Pancreatin, is almost the most important of all. It is a mixture of a number of different enzymes usually released by the pancreas when food is present. Pancreatin contains enzymes like proteases which helps break down proteins into amino acids. That’s why in our newly released and unique Perfect Pass Digestive Enzyme, Pancreatin makes up a significant proportion of the formula.
Other important digestive components are:
- lactase to help the body to break down lactose (milk sugar) from dairy products;
- papain from papaya, to help with protein digestion; and
- cellulase which aids to prevent the development of a rather rare condition known as gastric phytobezoar, that may result in a blockage in the gastrointestinal system.
We can’t leave out the importance of liver function. The liver produces bile that is stored in the gallbladder and it’s released when fats are present. It’s the bile that helps emulsify fats, permitting the fats to be broken down by enzymes. This process is very important for the absorption of fat-soluble vitamins like vitamins A, D, E, and K.

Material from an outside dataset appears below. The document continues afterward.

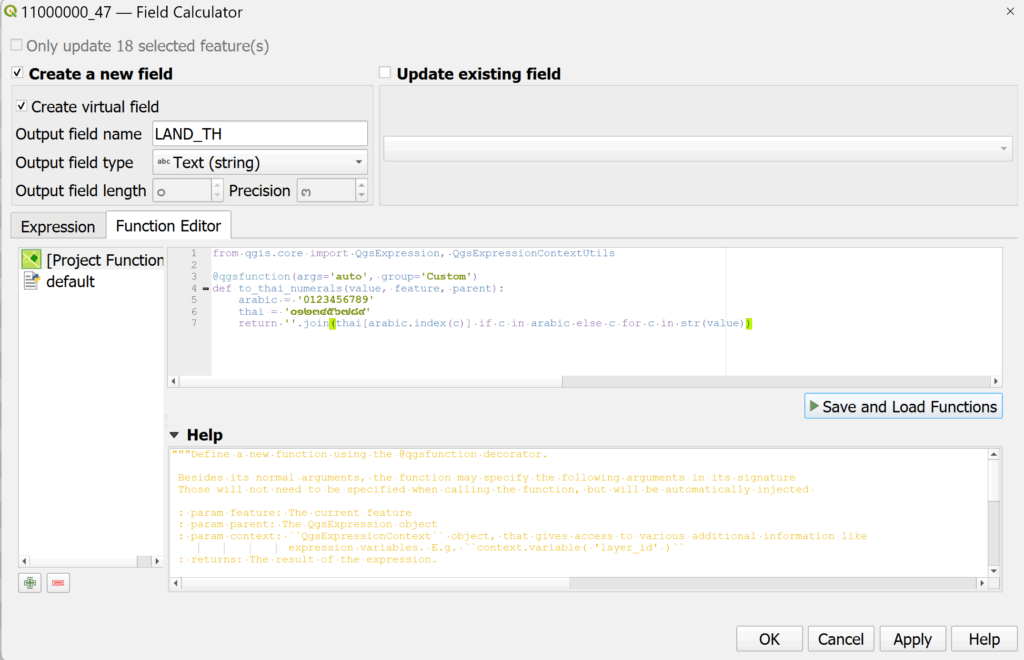The height and width of the screenshot is (660, 1024).
Task: Enable Update existing field checkbox
Action: click(x=385, y=73)
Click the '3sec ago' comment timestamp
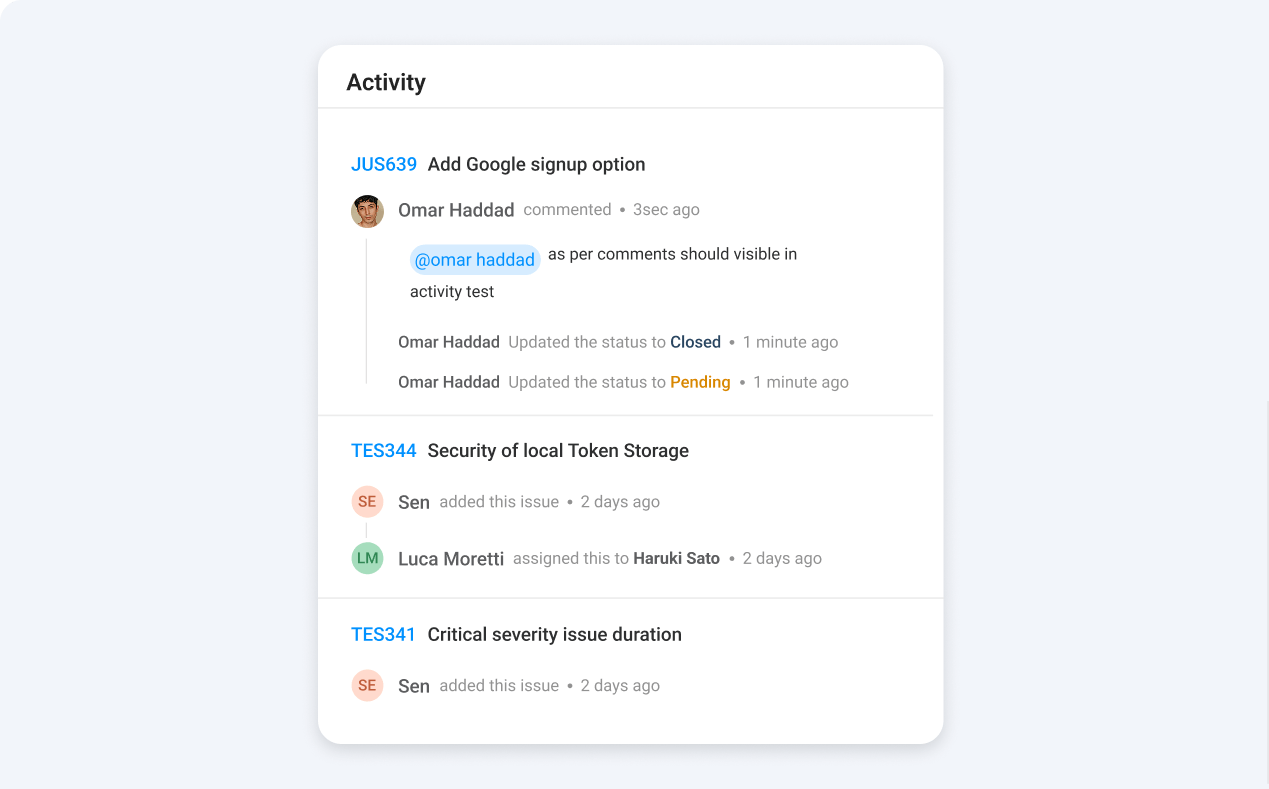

The Importance of Enzymes with regard to Malnutrition and Aging
Its apparent that there is a complex series of events involved in breaking food down to its constituent of sugars, amino acids, and fatty acids. These constituents are readily absorbed through the lining of the small intestine and transported into the bloodstream. The nutrients are then passed along to the liver, where filtration occurs, toxins are inactivated and removed, and final processing happens.
So you can see that enzymes play an integral role in this complex process. Unfortunately, many adults don’t have enough enzymes.

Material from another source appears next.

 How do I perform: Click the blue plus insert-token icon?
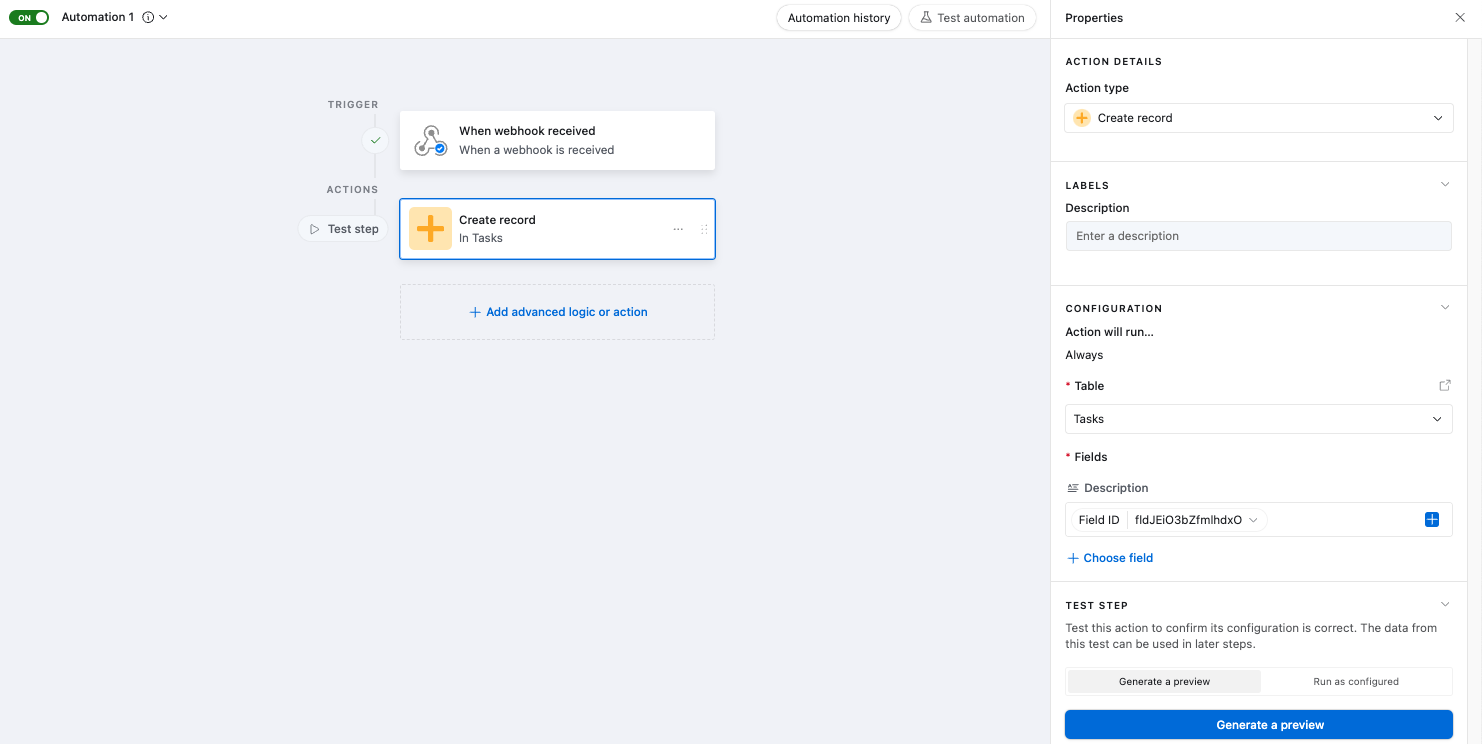(x=1432, y=519)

When we’re young, our digestive enzymes are able to easily break down ingested food into vital proteins, fats, and carbohydrates. This provides optimal nutritional value to the body. However, as we age and also as a result of illnesses we may have had, the body’s digestive functions start to deteriorate.

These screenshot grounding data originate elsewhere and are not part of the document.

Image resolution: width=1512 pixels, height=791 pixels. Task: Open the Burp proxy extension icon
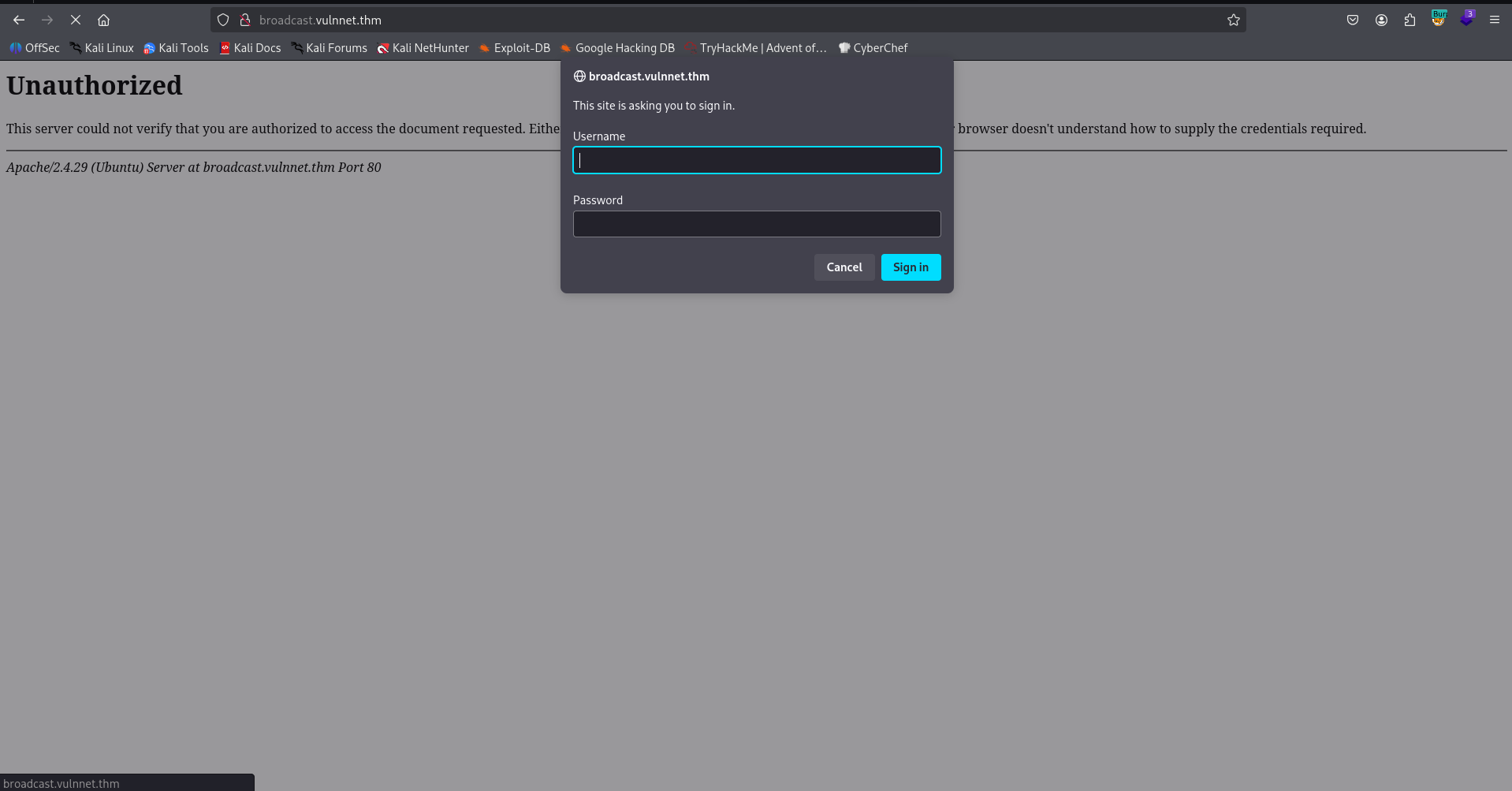click(x=1438, y=20)
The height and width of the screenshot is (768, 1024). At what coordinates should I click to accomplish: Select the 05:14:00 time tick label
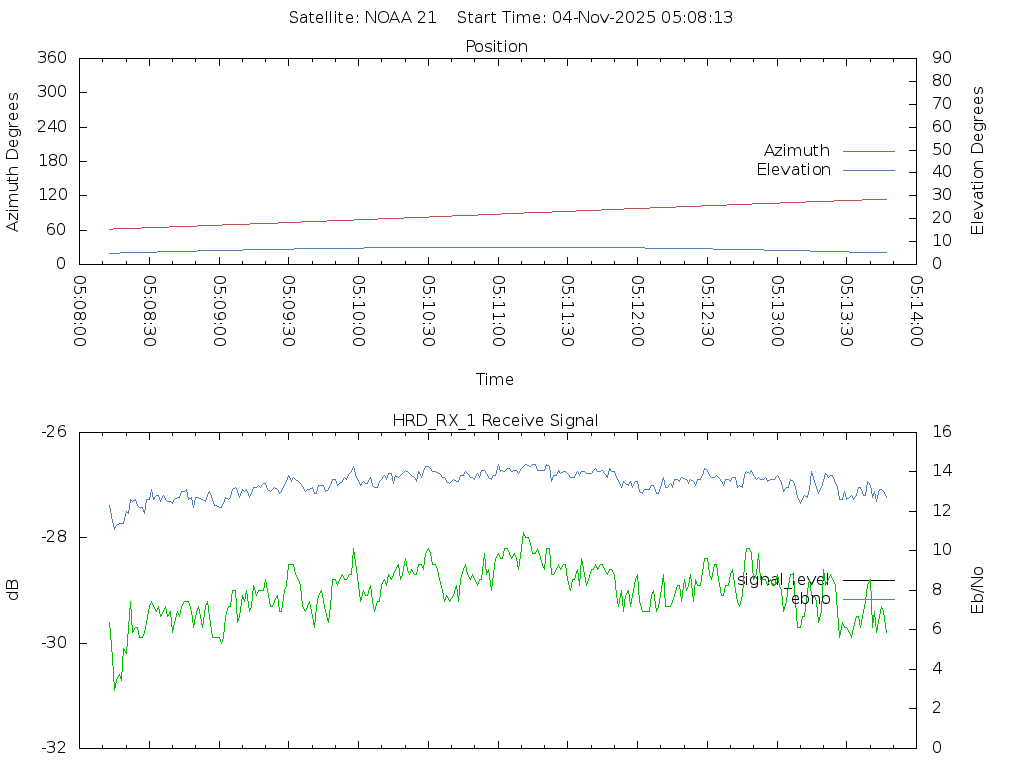tap(915, 311)
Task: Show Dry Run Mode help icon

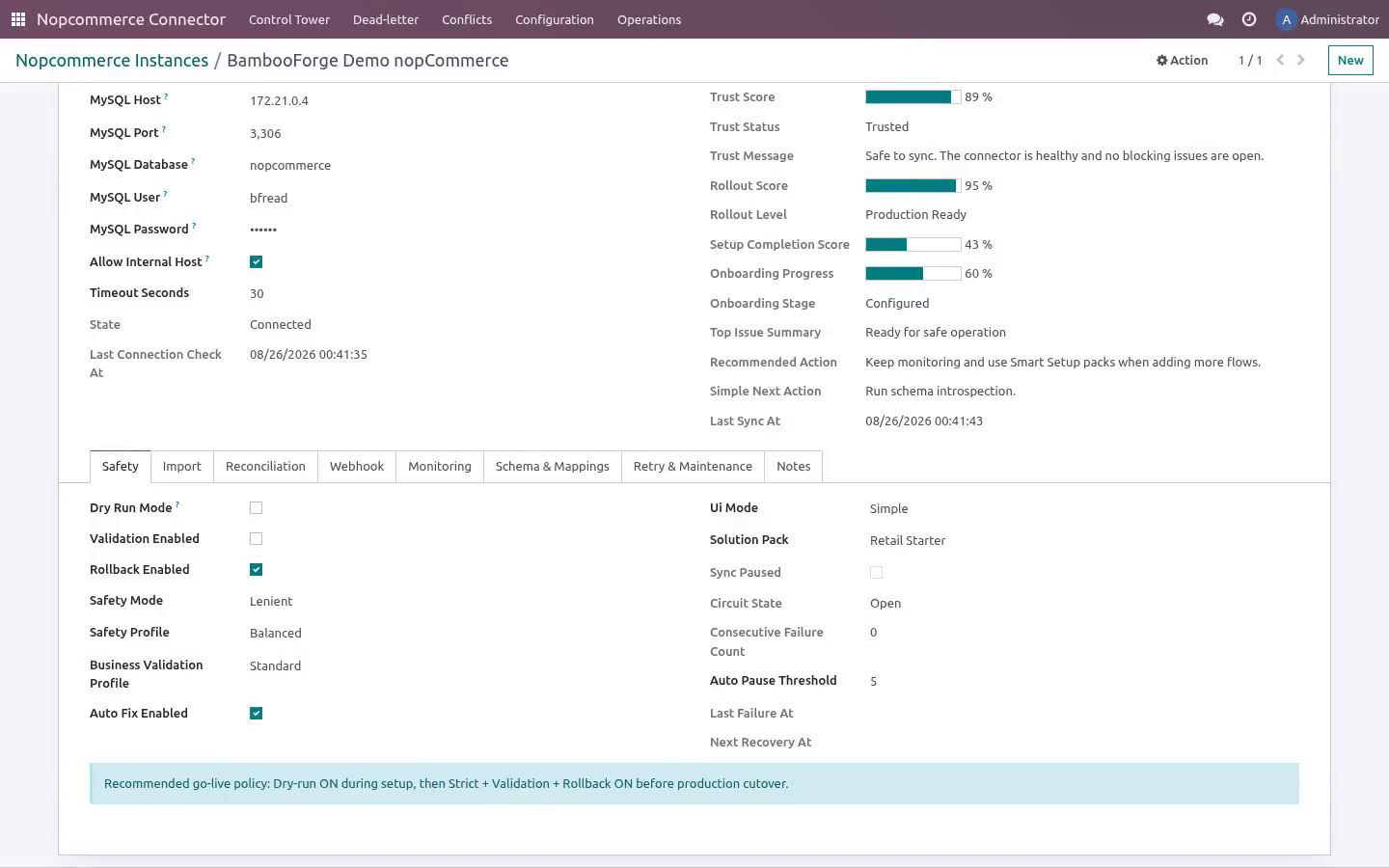Action: [177, 504]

This results in a variety of symptoms like gas and bloating. It can also cause food to only be partially digested. Sometimes nutritional deficiencies or even inflammatory conditions result because of inadequate enzyme activity.
This can often be traced back to diet, food choices and how we prepare our food. Natural enzymes are readily found in raw fruits and vegetables. However, the moment we cook our food, we destroy the natural enzymes.
We also know now that the amount of enzymes produced by the stomach, pancreas, and small intestine declines with age.
That’s why older people often suffer with poor digestion, decreased nutrient absorption, and a lessening of intestinal motility. These all contribute in one way or another to variety of complaints like problems with increased gas and bloating, problems eliminating, and even malnutrition.
As early as 1999 – double blind research verified that supplementing with digestive enzymes is very effective.
Taking digestive enzyme supplements ensure a healthy breakdown and assimilation of food. Not only do they help with the breakdown of food, but they also play other imprtant roles.
Yes, now we are fortunate to have advanced enzyme formulas that make it possible to protect the body against systemic inflammation and also improve digestive function, prevent gastric distress, speeding up healing after surgery and even curbing malnutrition that often occurs in the elderly
In conclusion, there is another very important consideration. That is auto immune disease. In autoimmune diseases we find that immune complexes, which are large groups of antigens (molecules that trigger immune responses) and antibodies (immune proteins that neutralize foreign invaders), lock together in a tangled mesh.
They cause damage when they deposit in tissue. We are led to believe that they play a role in immune system diseases, like rheumatoid arthritis and lupus. Now we are looking in to the fact that supplementing with enzymes can have immunomodulatory activity and thus play a role in reducing the incidence of these immune complexes.